Africa’s Amazon Looks to Solve Addresses Problem With Vivo Tieup
(Bloomberg) -- Jumia Technologies AG’s plan to expand its online retail and trading platform in less developed parts of Africa has long had one significant challenge: A lack of formal addresses for deliveries.
That may be about to change due to an agreement with Vivo Energy Plc, the London-listed owner of more than 2,100 Shell and Engen-branded service stations across the continent. Under the terms of the deal, the sites will be used as pick-up points for Jumia-bought goods and customers will be able to pay for them at the same time as buying gas.
“We are constantly looking at how we can further adapt our technology to be a part of the local infrastructure and become more accessible to more customers,” said Boris Gbahoue, a marketing vice-president at Jumia. “The partnership with Vivo will enable Jumia to conveniently deliver products to current and new customers, including in remote areas.”
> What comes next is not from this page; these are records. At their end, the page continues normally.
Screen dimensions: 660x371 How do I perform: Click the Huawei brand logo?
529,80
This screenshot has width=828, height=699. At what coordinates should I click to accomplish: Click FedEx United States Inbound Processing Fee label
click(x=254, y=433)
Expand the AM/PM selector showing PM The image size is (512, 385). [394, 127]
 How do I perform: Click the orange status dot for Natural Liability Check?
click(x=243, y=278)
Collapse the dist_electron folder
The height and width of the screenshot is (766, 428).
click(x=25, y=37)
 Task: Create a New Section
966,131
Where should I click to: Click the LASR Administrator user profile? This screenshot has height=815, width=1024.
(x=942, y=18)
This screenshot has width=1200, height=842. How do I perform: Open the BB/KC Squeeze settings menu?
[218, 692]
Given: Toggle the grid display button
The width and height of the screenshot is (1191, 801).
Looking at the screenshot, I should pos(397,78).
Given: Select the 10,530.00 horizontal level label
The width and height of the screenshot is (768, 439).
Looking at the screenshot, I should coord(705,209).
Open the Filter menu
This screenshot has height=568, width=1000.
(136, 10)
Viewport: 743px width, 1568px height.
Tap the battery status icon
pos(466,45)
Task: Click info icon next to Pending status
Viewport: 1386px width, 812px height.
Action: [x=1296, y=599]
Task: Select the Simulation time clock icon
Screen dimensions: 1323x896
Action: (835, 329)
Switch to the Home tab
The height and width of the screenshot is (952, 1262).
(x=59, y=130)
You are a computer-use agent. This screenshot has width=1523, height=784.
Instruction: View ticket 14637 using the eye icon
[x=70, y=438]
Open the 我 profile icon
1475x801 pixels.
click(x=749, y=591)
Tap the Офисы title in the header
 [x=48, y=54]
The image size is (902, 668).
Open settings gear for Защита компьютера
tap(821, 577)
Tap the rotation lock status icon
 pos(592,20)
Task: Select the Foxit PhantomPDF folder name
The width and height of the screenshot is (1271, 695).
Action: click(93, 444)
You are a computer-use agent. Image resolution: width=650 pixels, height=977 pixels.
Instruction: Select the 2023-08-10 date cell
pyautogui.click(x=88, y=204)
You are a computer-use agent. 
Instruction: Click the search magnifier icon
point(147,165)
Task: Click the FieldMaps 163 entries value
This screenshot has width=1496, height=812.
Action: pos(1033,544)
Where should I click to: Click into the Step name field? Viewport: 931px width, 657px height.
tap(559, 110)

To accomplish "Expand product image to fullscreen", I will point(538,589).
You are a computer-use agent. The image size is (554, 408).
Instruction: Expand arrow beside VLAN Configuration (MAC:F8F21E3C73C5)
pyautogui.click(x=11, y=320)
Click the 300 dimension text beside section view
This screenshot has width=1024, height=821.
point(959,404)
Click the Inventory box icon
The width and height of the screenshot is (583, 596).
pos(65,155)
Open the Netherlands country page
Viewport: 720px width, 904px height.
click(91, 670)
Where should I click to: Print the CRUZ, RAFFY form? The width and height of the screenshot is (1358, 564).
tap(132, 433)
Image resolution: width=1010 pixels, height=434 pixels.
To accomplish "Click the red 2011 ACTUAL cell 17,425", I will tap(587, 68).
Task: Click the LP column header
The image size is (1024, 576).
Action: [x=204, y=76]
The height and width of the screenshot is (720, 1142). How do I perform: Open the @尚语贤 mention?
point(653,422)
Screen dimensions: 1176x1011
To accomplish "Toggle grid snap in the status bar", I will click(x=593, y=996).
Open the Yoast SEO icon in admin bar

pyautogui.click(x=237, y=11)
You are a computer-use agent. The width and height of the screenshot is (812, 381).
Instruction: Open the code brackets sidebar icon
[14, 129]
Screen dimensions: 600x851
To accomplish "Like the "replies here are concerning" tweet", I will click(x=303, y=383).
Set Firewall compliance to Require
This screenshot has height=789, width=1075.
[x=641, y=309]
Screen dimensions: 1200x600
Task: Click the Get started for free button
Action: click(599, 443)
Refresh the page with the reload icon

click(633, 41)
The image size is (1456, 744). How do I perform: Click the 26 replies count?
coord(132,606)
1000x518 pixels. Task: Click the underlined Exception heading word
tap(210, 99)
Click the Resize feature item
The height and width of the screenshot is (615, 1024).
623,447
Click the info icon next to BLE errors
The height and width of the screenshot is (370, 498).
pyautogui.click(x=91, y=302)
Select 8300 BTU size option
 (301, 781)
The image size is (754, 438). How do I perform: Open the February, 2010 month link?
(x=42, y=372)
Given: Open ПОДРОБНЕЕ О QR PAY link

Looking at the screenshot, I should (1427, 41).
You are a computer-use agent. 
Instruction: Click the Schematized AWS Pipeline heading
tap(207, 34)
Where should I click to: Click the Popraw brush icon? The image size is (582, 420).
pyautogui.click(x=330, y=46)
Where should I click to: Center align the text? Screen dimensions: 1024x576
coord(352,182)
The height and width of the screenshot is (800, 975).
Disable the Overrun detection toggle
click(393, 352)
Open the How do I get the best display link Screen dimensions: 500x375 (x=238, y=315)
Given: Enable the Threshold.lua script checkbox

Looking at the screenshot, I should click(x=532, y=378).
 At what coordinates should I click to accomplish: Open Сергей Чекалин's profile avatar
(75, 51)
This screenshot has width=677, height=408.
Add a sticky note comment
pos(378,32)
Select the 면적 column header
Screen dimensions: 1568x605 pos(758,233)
Jumia, often referred to as Africa’s Amazon, was founded by French entrepreneurs Sacha Poignonnec and Jeremy Hodara in 2012 and now has more than 4 million customers. Operating in Nigeria and 13 other African markets, the Berlin-based company has to overcome challenges such as a lack of internet penetration, mapping and customers without bank accounts. For Vivo, the deal brings an opportunity to further expand its fast-growing non-fuels business.
Both companies have sold shares in international markets over the past 18 months. Jumia has gained 35% since an initial public offering in New York in April and is worth $1.5 billion, while Vivo listed in London a year earlier and is worth about $1.9 billion.
Their partnership will initially be rolled out in Kenya, Morocco, Senegal and Ivory Coast.